In my recent reading of various books and notes on algebraic geometry and scheme theory, I have come across three definitions of affine $n$-space over a field $k$:

  1. $\mathbb{A}_k^n$ is $k^n$ 'without an origin';

  2. $\mathbb{A}_k^n$ is simply $k^n$ with the Zariski topology (i.e. zero loci of sets of polynomials are closed);

  3. $\mathbb{A}_k^n=\operatorname{Spec}k[x_1,\ldots,x_n]$.

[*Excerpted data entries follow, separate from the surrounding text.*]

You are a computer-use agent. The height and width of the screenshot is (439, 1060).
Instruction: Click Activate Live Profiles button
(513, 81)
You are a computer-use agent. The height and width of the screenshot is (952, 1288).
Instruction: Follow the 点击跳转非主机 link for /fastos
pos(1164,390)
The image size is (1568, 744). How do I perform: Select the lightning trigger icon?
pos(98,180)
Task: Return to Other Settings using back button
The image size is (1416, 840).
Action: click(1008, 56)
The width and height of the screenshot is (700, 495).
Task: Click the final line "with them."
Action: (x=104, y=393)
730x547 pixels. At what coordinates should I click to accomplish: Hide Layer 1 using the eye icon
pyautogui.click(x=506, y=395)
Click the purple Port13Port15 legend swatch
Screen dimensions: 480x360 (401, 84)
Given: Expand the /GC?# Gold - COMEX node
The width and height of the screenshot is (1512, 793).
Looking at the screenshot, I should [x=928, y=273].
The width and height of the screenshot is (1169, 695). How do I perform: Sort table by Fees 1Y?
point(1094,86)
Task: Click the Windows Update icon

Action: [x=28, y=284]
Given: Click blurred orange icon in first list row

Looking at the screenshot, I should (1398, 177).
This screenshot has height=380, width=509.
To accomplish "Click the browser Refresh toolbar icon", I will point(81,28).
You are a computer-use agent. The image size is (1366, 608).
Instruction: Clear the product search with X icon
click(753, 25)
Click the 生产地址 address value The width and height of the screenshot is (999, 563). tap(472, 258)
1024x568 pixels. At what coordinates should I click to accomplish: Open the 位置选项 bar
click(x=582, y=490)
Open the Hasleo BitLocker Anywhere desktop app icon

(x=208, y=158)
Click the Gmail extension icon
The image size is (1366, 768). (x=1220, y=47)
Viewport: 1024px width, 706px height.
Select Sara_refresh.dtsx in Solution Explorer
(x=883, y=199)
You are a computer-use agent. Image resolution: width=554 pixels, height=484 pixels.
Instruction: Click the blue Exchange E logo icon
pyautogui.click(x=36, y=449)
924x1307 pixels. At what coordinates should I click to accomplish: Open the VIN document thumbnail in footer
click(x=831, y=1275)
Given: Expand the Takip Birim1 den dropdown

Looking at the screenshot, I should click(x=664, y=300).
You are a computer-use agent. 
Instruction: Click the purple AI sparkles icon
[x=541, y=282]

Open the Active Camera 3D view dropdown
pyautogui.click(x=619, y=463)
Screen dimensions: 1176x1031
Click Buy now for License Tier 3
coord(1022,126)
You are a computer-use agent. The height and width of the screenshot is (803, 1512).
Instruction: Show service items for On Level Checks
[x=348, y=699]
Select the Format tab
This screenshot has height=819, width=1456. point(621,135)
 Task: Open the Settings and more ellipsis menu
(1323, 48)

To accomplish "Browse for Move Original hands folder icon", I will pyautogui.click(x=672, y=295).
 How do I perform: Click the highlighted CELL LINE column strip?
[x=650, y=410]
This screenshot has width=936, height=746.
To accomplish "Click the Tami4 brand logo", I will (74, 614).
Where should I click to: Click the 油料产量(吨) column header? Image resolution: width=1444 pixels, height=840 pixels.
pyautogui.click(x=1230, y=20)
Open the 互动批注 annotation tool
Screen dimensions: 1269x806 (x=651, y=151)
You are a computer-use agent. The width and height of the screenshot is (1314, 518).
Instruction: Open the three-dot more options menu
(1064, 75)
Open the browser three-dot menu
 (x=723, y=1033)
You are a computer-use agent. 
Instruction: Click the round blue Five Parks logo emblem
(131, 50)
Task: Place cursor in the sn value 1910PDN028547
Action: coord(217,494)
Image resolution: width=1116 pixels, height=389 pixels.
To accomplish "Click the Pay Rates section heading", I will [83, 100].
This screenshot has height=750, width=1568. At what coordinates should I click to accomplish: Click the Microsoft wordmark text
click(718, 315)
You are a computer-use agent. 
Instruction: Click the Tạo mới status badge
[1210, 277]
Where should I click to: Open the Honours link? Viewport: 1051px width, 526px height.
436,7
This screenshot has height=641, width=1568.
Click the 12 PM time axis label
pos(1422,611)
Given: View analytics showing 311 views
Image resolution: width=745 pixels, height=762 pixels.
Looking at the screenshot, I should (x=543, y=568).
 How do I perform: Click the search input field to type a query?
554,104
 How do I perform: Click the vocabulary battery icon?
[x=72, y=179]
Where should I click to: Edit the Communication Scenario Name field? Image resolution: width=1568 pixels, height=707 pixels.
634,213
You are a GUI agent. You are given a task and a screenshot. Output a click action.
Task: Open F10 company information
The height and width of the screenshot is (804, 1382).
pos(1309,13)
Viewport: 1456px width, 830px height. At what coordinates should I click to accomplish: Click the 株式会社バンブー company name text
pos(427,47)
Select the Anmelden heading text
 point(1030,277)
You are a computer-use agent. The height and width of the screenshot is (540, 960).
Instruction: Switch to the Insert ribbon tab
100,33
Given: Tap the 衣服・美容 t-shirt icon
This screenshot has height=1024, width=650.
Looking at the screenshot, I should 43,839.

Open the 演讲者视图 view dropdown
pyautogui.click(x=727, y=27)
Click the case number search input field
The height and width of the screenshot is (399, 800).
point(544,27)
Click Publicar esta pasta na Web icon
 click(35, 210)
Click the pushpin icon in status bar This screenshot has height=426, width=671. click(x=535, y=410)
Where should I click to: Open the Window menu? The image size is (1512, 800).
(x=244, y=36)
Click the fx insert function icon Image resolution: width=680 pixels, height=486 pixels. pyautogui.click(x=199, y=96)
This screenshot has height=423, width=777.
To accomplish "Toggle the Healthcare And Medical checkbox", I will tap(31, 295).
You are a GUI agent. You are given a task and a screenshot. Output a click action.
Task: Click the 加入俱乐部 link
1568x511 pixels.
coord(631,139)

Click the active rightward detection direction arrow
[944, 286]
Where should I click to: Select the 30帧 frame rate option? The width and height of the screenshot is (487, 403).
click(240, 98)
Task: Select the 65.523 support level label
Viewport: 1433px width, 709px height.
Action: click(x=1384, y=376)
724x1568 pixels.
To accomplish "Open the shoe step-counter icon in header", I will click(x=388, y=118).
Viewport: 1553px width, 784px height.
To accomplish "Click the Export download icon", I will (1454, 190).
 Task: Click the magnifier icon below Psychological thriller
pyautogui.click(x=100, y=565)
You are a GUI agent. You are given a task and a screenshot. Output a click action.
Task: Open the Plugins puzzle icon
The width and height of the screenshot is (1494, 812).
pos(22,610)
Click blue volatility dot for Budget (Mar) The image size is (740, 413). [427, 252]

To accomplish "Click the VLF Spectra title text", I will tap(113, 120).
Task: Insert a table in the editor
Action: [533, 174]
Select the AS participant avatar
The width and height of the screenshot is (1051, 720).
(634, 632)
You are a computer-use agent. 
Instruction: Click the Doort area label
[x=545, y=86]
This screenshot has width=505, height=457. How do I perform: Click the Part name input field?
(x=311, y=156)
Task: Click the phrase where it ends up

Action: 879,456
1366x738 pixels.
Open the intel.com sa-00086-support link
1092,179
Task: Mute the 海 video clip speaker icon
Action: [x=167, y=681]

I know that things like the Nullstellensatz give us a nice way of going from one point of view to another when it comes to polynomial rings and affine varieties, but here I'm having some confusion. For $k=\mathbb{C}$ (which is algebraically closed, so things should all act reasonably nicely) we have that the points of $\operatorname{Spec}\mathbb{C}[x]$ are in bijective correspondence with points of $\mathbb{C}$, apart from the general point $[(0)]$. So it seems to me that these definitions can't all be the same, but searching for affine space on Google or in books leads to any one of the above definitions, depending on the level of the text.

Am I just making a silly mistake, or is there a difference in these definitions? If so, which one is the 'right' one?

  • 3,009
  • 1
  • 17
  • 43
  • 1
    (1) is a good thought but doesn't seem super precise (no topology is specified, for example). (3) is a scheme and certainly has more points. What is shown in, for example, Hartshorne's book is that if $k=\bar{k}$ then there is a fully faithful functor from classical varieties over $k$ to schemes over $k$. (3) is "the" scheme corresponding to (2) under this functor. – Hoot Jul 06 '15 at 00:36
  • 4
    If you find this disturbing, wait till you discover all the different things that are called $X$. – WillO Jul 06 '15 at 02:42
  • 1
    "Same" is more useful in the sense of "can I do the same things with them?" than in the sense of "are these the same mathematical object?" For a more more dramatic example, any commutative ring $R$ is the *same* as the collection of all $R$-modules and homomorphisms between them. Some things are easier to do with $R$, and some things are easier to do with $R$-mod, but (up to isomorphism) anything you can do you can do with the other. (e.g. starting with $R$ you can always then construct $R$-mod and continue from there. Similarly, from $R$-mod you can recover $R$) –  Jul 06 '15 at 04:39
  • @user14972, can you give an example for things that are easier to be done with the category of modules over a ring than with the ring itself? and how it translates to ring-theoretic world? – Fawzy Hegab May 31 '20 at 09:05
  • Does the notation $\mathbb{A}^{n}_{k}$ include an 'Affine frame' while the notation $k^{n}$ does not include an Affine frame? – crecycreak Feb 07 '21 at 19:43

2 Answers2


So it seems to me that these definitions can't all be the same, but searching for affine space on Google or in books leads to any one of the above definitions, depending on the level of the text.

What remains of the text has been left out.